In the interview excerpt about the band Red Yeti, what award did the band win during its first summer together?

Text shown
"""

No offense to The Ozz. [Laughter]
Kimball: But Gezzo Hall did a great job rebranding that. I think they’re gonna do really well.
I hope so!
Kimball: I hope so, too. That’s one we really got behind as a band. We’re like, this is a huge venue, it can bring in so many cool acts. We gotta get this thing going. We’re still on that mission to make Gezzo Hall the place. Not to detract from Velour or Muse or any of the other venues. So we played our first show and stayed together for that whole summer. In that time we won Raw Artist musician of the year, played some really cool places, opened for some really cool bands. Then once fall hit, our drummer and our bassist were both graduating and were gonna move out of state. They were like, “Yeah, let’s just call it here. You can either stop Red Yeti now or you can find replacements.”
So this is just the third iteration.

"""

Given information
"""

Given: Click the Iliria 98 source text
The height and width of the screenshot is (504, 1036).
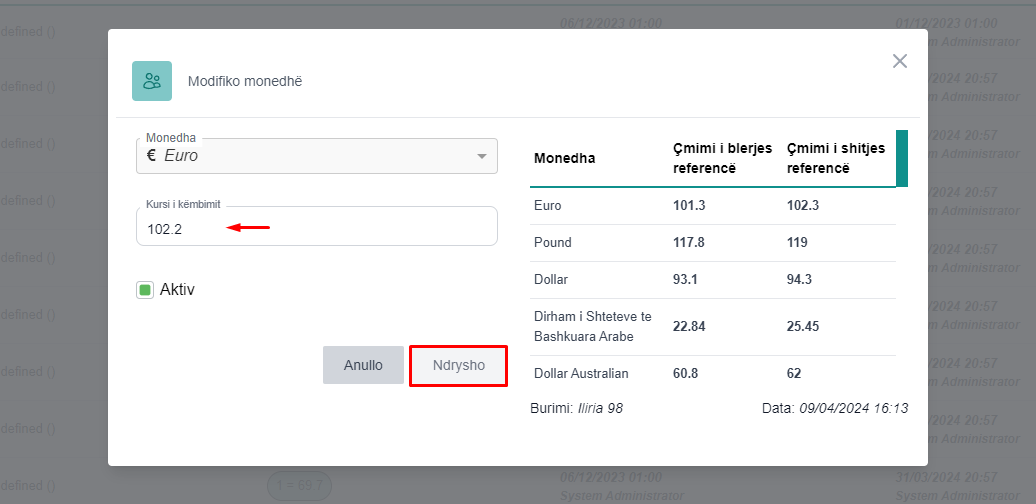Looking at the screenshot, I should point(600,409).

"""

Answer for the task
Raw Artist musician of the year